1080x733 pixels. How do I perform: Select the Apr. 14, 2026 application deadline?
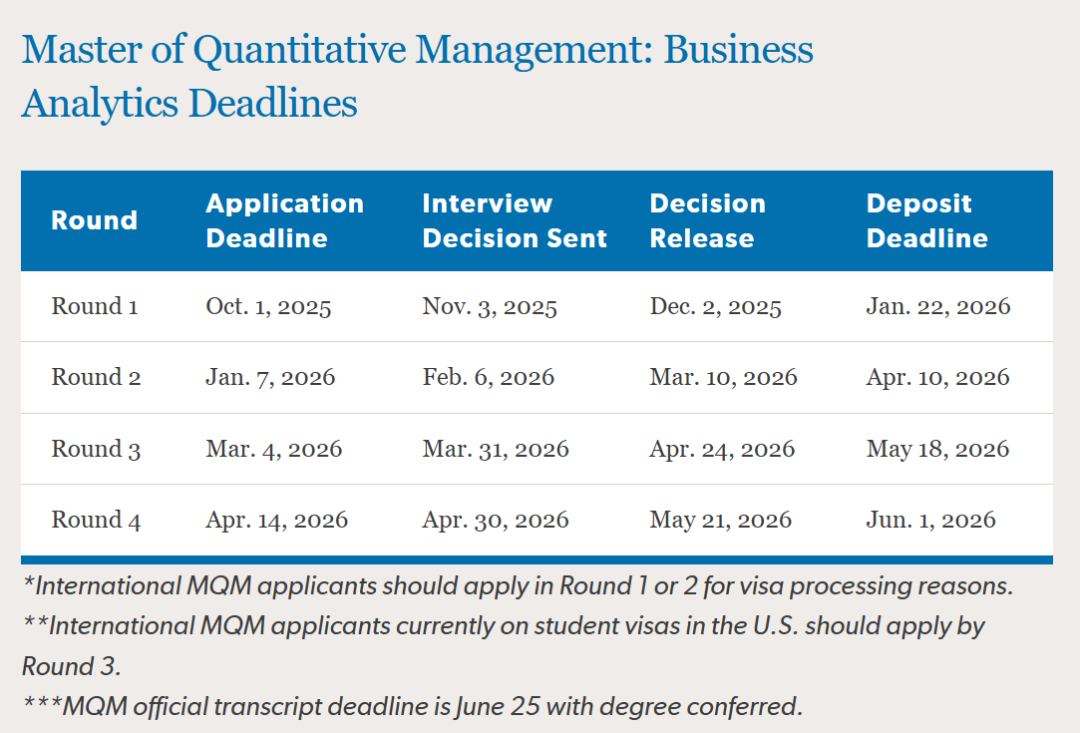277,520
++++++++++
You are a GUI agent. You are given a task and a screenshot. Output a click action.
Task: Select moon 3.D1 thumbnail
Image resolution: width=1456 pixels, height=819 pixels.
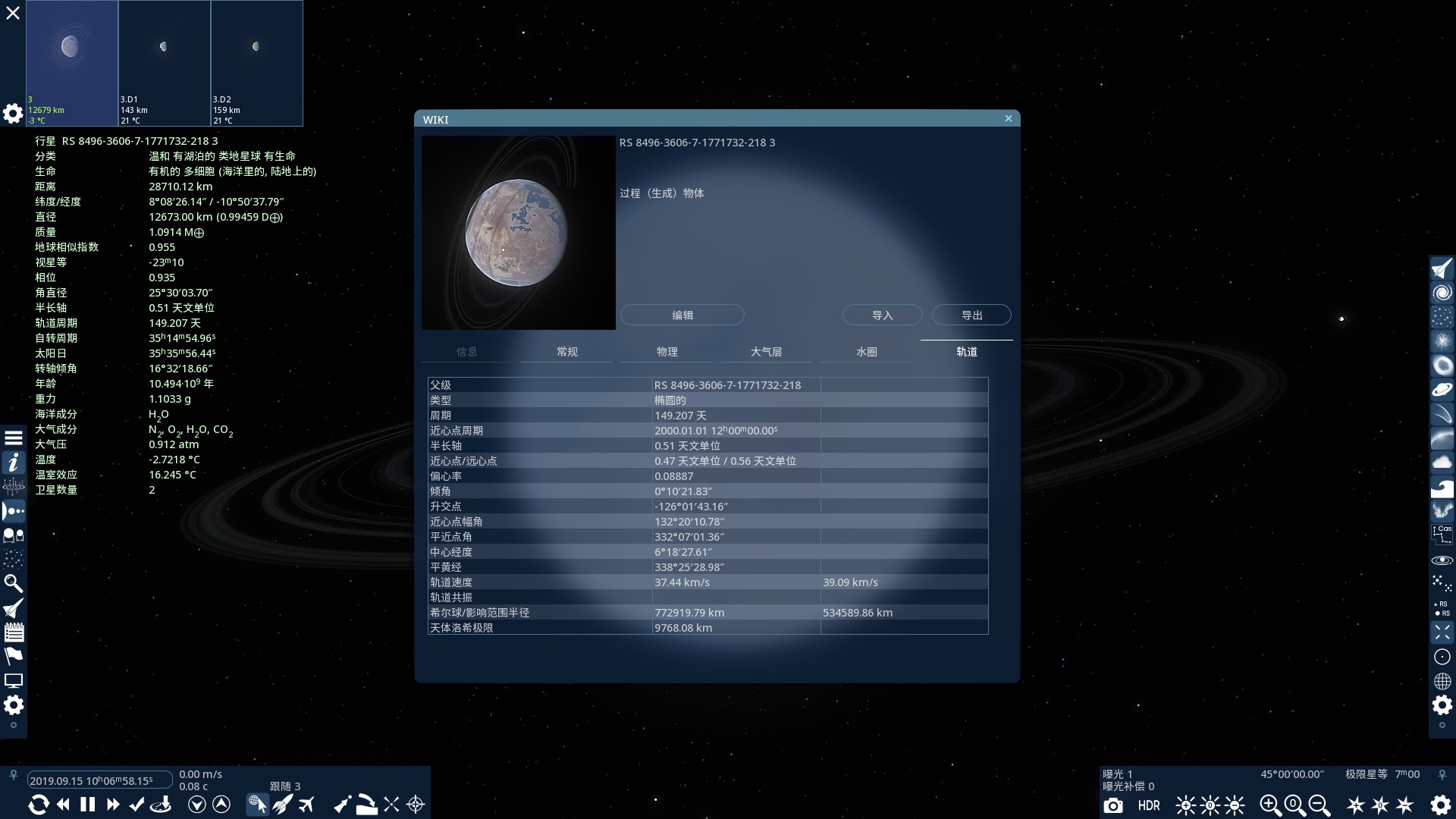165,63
++++++++++
** GIVEN EXERCISE **
Collect every line of the rows above that contains the string "Select", and reproduce each one in full.

** TASK RESPONSE **
1080x733 pixels. How do I perform: Select the Apr. 14, 2026 application deadline?
Task: Select moon 3.D1 thumbnail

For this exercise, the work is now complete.